I have a couple rather large "projects" I need to deal with that have been hanging over my head.  Ones that were not resolved when my beloved was alive.  After having come to another small epiphany in my thoughts I believe I might be able to find a solution. If so, it will release me from some of what has been such a burden as I walked this road alone.  As a result I am also hopeful that if resolved I will come to a crossroads where I can make a decision as to whether to continue on this road or take another.  I cannot say what might happen then because I no longer make plans, think ahead or have goals particularly.  I just know that if I can lighten my load I will have done something that my husband entrusted to me in haste and with no suggestions but that I need to deal with.  To be able to do what I hope he approves of I will then be free to review my own status and value of living.  Right now if I had dealt with these projects I would not be writing this.  Unresolved plans are unresolved angst.  I can barely stand the pressure which is why I am so exhausted and the crying just keeps pouring out of me whenever and wherever it decides to hit.  
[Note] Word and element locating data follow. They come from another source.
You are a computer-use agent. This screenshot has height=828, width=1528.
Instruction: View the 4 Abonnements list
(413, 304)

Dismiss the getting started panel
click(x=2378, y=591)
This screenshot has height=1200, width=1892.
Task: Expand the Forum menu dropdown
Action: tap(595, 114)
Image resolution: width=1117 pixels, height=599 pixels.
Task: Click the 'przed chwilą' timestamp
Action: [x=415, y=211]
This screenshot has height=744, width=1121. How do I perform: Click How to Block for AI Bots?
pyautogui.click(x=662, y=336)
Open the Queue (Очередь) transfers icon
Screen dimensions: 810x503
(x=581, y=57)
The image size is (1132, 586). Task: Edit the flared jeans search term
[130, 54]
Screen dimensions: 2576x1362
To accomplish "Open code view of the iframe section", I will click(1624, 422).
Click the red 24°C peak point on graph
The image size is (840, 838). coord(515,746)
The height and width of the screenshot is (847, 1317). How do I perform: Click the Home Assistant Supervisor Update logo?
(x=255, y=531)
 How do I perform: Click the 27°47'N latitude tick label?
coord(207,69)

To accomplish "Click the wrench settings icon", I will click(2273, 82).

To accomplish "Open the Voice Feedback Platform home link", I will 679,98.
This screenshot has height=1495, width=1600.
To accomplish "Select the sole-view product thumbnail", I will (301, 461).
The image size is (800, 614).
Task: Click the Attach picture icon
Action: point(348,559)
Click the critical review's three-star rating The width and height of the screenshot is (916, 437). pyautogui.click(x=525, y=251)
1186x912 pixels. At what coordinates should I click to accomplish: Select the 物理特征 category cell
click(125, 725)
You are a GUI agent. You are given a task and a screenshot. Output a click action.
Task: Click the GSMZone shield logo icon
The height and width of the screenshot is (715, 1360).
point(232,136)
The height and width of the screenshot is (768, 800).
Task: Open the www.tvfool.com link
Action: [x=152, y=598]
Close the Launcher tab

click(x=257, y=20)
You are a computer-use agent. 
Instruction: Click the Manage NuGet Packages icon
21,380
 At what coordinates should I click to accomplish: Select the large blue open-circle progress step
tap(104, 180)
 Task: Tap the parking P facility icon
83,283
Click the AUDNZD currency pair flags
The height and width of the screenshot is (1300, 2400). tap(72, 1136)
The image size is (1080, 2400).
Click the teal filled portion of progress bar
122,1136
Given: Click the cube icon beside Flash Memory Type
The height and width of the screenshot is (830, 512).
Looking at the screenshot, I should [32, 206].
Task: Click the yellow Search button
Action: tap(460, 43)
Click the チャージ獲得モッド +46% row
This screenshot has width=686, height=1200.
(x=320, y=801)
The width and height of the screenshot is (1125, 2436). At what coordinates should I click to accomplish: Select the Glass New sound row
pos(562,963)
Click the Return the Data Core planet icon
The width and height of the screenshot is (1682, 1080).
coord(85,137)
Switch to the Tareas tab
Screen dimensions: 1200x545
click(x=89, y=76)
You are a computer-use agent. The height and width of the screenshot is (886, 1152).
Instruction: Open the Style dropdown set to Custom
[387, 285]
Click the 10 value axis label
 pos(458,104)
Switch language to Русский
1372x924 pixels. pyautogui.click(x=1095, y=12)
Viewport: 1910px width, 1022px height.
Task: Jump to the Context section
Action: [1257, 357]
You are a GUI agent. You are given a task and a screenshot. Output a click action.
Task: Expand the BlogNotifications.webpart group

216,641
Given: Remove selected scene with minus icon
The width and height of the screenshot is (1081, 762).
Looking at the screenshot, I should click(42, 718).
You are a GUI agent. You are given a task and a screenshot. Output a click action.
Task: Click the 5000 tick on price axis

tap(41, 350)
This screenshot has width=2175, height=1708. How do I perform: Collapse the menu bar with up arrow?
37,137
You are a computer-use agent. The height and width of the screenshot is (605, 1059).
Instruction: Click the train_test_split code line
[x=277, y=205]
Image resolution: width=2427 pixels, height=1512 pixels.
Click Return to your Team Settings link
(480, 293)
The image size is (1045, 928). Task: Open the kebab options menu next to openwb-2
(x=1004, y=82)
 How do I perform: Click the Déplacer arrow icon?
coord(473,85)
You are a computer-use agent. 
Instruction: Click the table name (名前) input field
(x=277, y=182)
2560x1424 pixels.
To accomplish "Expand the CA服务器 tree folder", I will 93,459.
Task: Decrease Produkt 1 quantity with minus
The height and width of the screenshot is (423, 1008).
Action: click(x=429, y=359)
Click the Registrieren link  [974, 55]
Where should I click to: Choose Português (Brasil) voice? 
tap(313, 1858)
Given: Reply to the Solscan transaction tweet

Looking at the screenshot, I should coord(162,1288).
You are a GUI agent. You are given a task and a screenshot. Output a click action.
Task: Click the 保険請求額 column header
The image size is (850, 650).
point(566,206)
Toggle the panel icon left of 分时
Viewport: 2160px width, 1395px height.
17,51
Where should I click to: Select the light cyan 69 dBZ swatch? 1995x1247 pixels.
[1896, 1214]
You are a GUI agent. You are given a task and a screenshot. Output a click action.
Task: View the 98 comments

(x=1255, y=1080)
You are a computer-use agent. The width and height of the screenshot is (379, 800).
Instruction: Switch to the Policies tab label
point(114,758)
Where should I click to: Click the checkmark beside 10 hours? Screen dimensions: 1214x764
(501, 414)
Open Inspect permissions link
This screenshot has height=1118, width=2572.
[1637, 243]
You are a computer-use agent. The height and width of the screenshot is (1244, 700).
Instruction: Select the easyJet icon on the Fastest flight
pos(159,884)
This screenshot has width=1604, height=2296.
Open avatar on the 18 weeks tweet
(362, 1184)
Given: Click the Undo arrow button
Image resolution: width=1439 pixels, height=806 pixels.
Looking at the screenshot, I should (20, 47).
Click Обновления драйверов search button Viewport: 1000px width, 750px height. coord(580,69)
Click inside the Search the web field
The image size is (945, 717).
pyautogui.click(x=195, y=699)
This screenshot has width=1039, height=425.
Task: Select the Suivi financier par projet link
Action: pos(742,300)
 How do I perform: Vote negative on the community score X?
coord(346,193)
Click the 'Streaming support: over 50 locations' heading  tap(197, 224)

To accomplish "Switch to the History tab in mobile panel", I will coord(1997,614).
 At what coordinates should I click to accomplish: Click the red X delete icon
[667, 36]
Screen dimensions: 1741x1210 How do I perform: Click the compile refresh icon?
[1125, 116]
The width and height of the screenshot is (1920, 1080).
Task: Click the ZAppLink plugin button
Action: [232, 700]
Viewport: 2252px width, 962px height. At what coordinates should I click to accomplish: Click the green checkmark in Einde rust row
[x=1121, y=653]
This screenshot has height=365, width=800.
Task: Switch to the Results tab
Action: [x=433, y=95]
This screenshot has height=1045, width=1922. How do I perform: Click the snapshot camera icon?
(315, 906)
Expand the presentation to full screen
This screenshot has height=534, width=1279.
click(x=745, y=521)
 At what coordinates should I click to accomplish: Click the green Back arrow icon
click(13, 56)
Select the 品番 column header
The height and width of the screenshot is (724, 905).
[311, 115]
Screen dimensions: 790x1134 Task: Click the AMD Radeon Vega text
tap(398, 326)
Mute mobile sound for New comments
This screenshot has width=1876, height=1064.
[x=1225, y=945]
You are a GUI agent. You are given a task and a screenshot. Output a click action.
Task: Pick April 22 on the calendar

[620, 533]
ok I am rambling now but I think you all get it.  Rambling is what we do.  Haven't cried yet today so that in itself is a plus.  It's 3:03 and I haven't decided to curl up in a ball yet. ………they would call that progress.

Take care everyone…….thanks for listening.

morgan

Comment by Betsy Arnold on July 3, 2015 at 10:55am

Hello everyone, my name is Betsy, and I have been a member of this website for a while, but only just joined this group about losing your spouse. I lost my wonderful husband, Dale almost 6 years ago. He was 43, and I was 45. I am still having such a hard time moving on with my life. He had rare blood diseases that led to cancer, and a failed stem cell transplant. He died on October 31, 2009. He was my best friend. After he died, I continued going for a degree in music therapy. I had always been a caregiver and musician all of my life, so I and everyone else thought it would be a perfect career for me. I finished the degree requirements in 2013, and have taken the Board 4 times since then, but have failed it each time, although coming close to a passing score. It costs so much money to take it every time, and I am finding myself running out of money and in danger of losing my house, my life. In 2012, I began taking care of my Mom full time, as she started requiring more care. She died in 2014 from liver cancer that was diagnosed only a week before she died. She and Dale were my best friends. Family and friends have all gone on with their lives. Dale and I did not have children, and we were married for a little over 18 years. I know how to take care of everyone else, but I don't know how to take care of everyone else. My only full time jobs ever were caring for my Mom and my husband. I've worked part time jobs through the years, but nothing substantial. I start Monday part time as a caregiver/companion for seniors, and I am hoping it will grow into full time. I am also starting a business doing music at nursing homes, but it is so slow going getting started, probably because I am too depressed to move most days to get out and promote. I am having such a hard time, the hardest time in my life. I'm not suicidal, but it would be okay with me if God decided to take me home. I have so much love and compassion to give. I would love to be able to find a man again to share my life with. But again, too depressed to even think someone could be interested in me again. You are all in my thoughts and prayers, and I may be visiting here more often to listen and to talk, and offer comfort and support as much as I can. I'm great at taking care of everyone else, just not good at all at taking care of myself.